Ela também usa meia-calça e dois pares de meias, e completa o look com chapéu, gorro e chapéu de pele com chinelos.
“Você perde calor no topo da cabeça”, disse ele.
Nem ele nem o seu companheiro dinamarquês bebem álcool, acrescentou.
“Isso deixa você entorpecido, então você não sabe quando está com frio e pode sair escondido à noite”, disse Sylvain.
– “Durma sem medo” –
Este inverno já se revelou mortal.
Um homem foi encontrado morto em uma rua de Paris no domingo, provavelmente congelado até a morte, disse uma fonte policial. Ele estava hospedado em um abrigo próximo.
O promotor disse que o corpo de um morador de rua de 35 anos foi encontrado no dia de Natal na cidade de Reims, no norte do país.
Não existem dados oficiais recentes sobre os sem-abrigo em França. No entanto, a Housing Foundation estima que 350 mil pessoas estão sem casa permanente, incluindo 20 mil em todo o país que dormem sem abrigo. Muitos residentes de Paris são migrantes ilegais.
De acordo com a instituição de caridade Dead in the Street, em 2024, mais de 900 pessoas sem casa morreram num ano, com uma idade média de 47 anos.
As autoridades parisienses afirmam que criaram abrigos de emergência em pavilhões desportivos e escolas para ajudar durante a onda de frio, e instituições de caridade também adicionaram camas às suas instalações.
Num abrigo de caridade parisiense que fornece camas para mais de 370 pessoas em sete andares, voluntários distribuem refeições quentes.
Nakunzi Fumiasuca, um homem de 36 anos da República Democrática do Congo, disse que viveu numa tenda até lhe oferecerem uma cama.
“Aqui posso dormir sem medo”, disse ele.
Taha Nouri, um jovem de 32 anos que chegou à França vindo da Líbia em 2021, chegou depois de ser trazido por uma instituição de caridade e disse que poderia ficar por uma semana.
“Consegui tomar banho, comer bem, ir ao médico e pegar meus remédios”, disse ele.

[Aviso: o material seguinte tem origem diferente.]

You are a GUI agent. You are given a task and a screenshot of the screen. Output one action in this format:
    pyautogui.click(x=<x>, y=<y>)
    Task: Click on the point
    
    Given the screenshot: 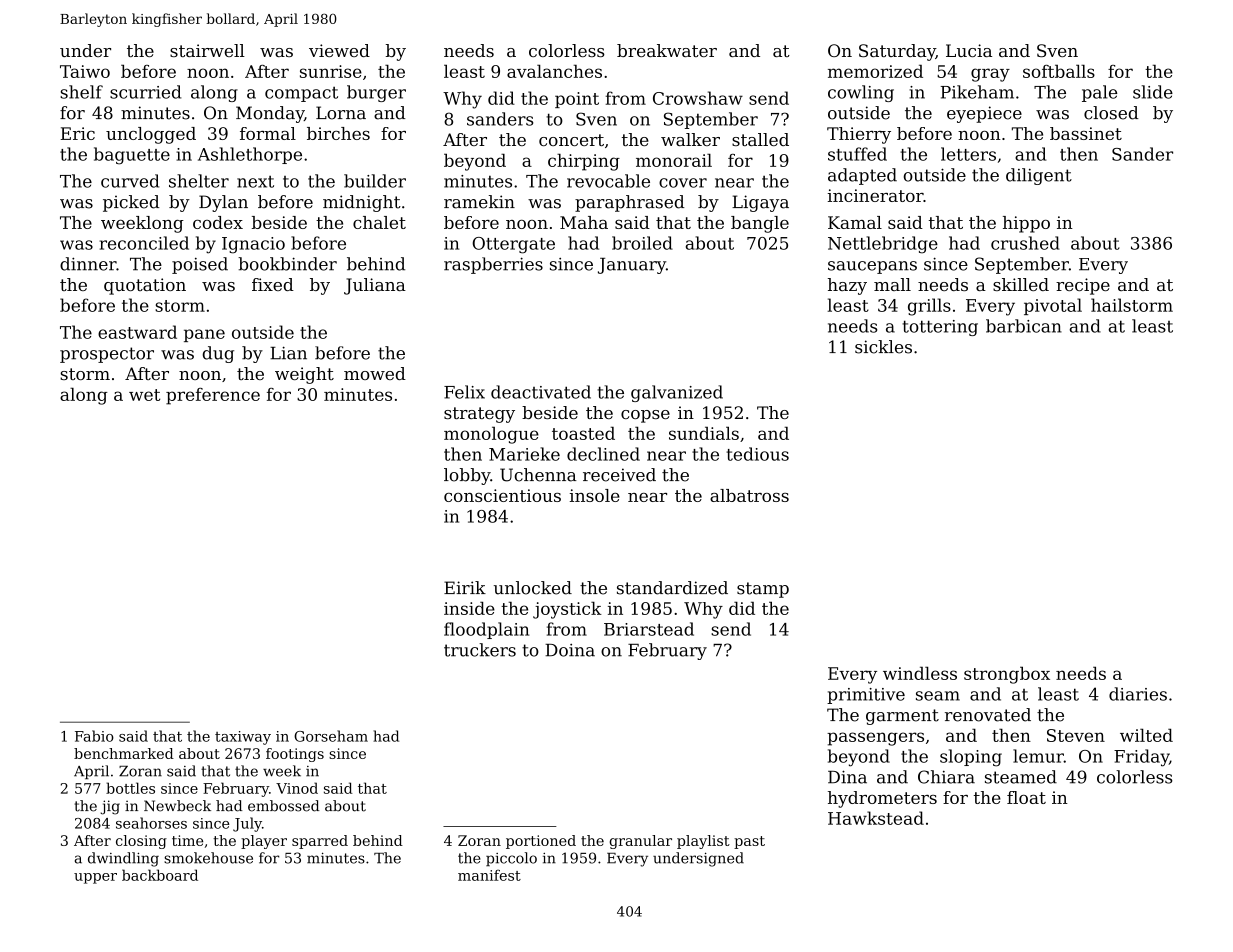 What is the action you would take?
    pyautogui.click(x=577, y=100)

Mas Danish e Sylvain dizem que os seus pedidos de abrigo nunca são atendidos.
Em vez disso, dormiram na rua, numa das principais estações ferroviárias de Paris, sempre com o cuidado de garantir que ninguém roubasse o cobertor.
“Quando alguém rouba algo de você e está frio, é um desastre”, disse Sylvain. “A única opção é pegar um ônibus noturno por Paris até o amanhecer.”
– “O tempo parou” –
O dinamarquês disse que veio para a França com o pai há trinta anos e trabalhou como garçom, mas há três meses acabou na rua após uma discussão com o chefe.
“Às vezes fico profundamente envergonhado”, disse ele. “Não quero que minha família me veja assim.”
Sylvain disse que trabalhou como faxineiro por 15 anos antes de uma dolorosa separação de sua esposa em 2022 o empurrar para as ruas.
Ele disse que seus três filhos tinham oito, 12 e 16 anos quando ele faleceu.
“O tempo parou”, disse ele.
Ele fala com eles ao telefone toda semana, mas diz que “está hospedado na casa de um amigo”.
Até encontrarem uma solução, os dois homens planeiam as suas vidas em torno da distribuição de alimentos gratuitos na capital.
Sylvain diz que manter a limpeza é difícil porque os banheiros públicos costumam estar fechados ou não têm água quente.
Os dinamarqueses, porém, insistiram que haviam feito o melhor que podiam com água fria.
Às vezes, surpresas agradáveis acontecem. Na semana passada, a instituição de caridade deu a Sylvain um “presente de verdade”.
“Tinha de tudo: chapéu, pasta de dente, cotonetes e até perfume – e não os baratos”, disse ele.
Mas no fim de semana, disse Sylvain, ele mesmo teve que extrair dois dentes para aliviar uma dor de dente latejante.
“Dei uma boa surra neles e agora está tudo acabado”, disse ele.